The operating pressure in the adjacent SAGD well pairs 100 and the LD well 110 is reduced as the steam chamber 130 rises to balance with the low initial reservoir pressure. In the case where the low pressure zone or loss zone 20 is a depleted gas cap, the operating pressure may be reduced to substantially balance with the pressure of the depleted gas cap. The process can operate at low pressures, for example about as low as 200 kPa, whereas the lowest steam pressure thus far utilized in the field is 800 kPa, and the Alberta Energy Resources Conservation Board has previously recognized that a lower limit of 600 kPa is feasible. The invention therefore may be applicable to reservoirs with very low gas pressures, where recovery has not heretofore been attempted.

Low Pressure SAGD

Pumps suitable for oil production at low pressure SAGD conditions are used. These pumps are landed at or close to horizontally in the production wells 60,90. This, in combination with the low net positive suction head allows for pump inlet pressures as low as 200 kPaa.

Non-Condensable Gas Injection/Co-Injection

Carefully managed intermittent NCG 150 co-injection is used to control steam chamber 130 rise rates, thereby reducing the impact of the low pressure zone 30 above the bitumen, such as those that have been pressure depleted by prior gas production. This encourages lateral growth of the steam chamber 130, improving sweep efficiency of the process.

NCG behaviour in SAGD is governed by the following principles:

First. NCG 150 (methane, flue gas, modified flue gas, and other gases) have relatively low densities and will migrate toward the top of the steam chamber 130, providing a buffer zone 160 between the steam chamber 130 and the overlying low pressure zone or loss zone 20, such as the low pressure zone 30. Heat loss and steam loss to the low pressure zone or loss zone 20 are also controlled or reduced.

Second. Injection of NCG 150 in SAGD will cause a portion of the steam 140 in the steam chamber 130 to condense, thereby releasing latent heat to the reservoir 10 and therefore reduces the quality of the steam 140 in the steam chamber 130. Small volumes of NCG 150 injected with steam 140 will result in a bitumen production increase due to the additional latent heat transfer. Over-injection of NCG 130 could cause instability, damage or collapse of the steam chamber 130, negatively impacting overall production and oil recovery. Thus, the injection of NCG 150 (whether alone or co-injected with steam) as well as the amount of NCG 150 present in the steam chamber 130 should be carefully and substantially continuously controlled during operations.
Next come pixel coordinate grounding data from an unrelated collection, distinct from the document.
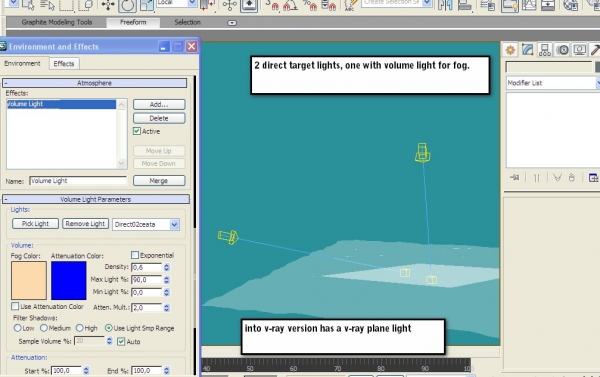Collapse the Volume Light Parameters rollout
This screenshot has width=600, height=377.
pyautogui.click(x=96, y=199)
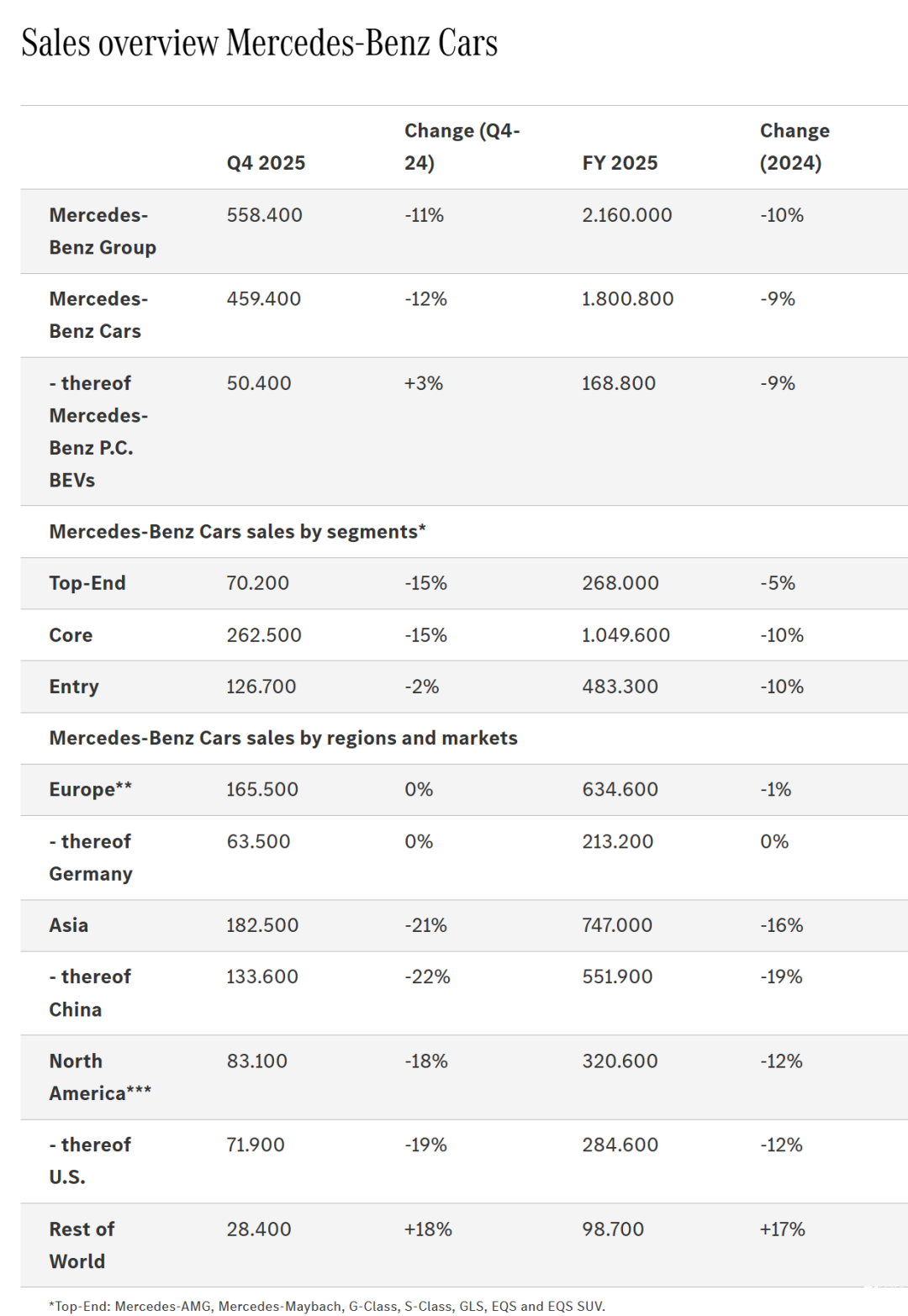This screenshot has height=1316, width=908.
Task: Click the FY 2025 column header
Action: coord(620,163)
Third. At certain SAGD conditions, the injected NCG 150 has similar or greater solubility in water than in heavy oil or bitumen; therefore at least a portion of the co-injected NCG 150 or other gas is removed from the steam chamber 130 by solution in bitumen and produced water (for example, see FIGS. 3 and 4). A sample calculation for the control of steam saturation in the steam chamber 130 is illustrated in FIG. 2. In the initial or early stages of operation, the steam chamber 130 is created or expanded at high pressures (temperatures), for example about 3500 kPa steam at about 240° C. for about 25 m of pay (as would be known to one skilled in the art as a suitable pressure for the Athabasca Oil Sands in Alberta, Canada) or some pressure dictated by the reservoir properties.

In the early stages, there is little to substantially no accumulation of NCG 150 in the steam chamber 130 because substantially all of the gases that normally arise in SAGD (for example including reaction gas and solution gas and other gases) are produced due to their solubility in the oil or water.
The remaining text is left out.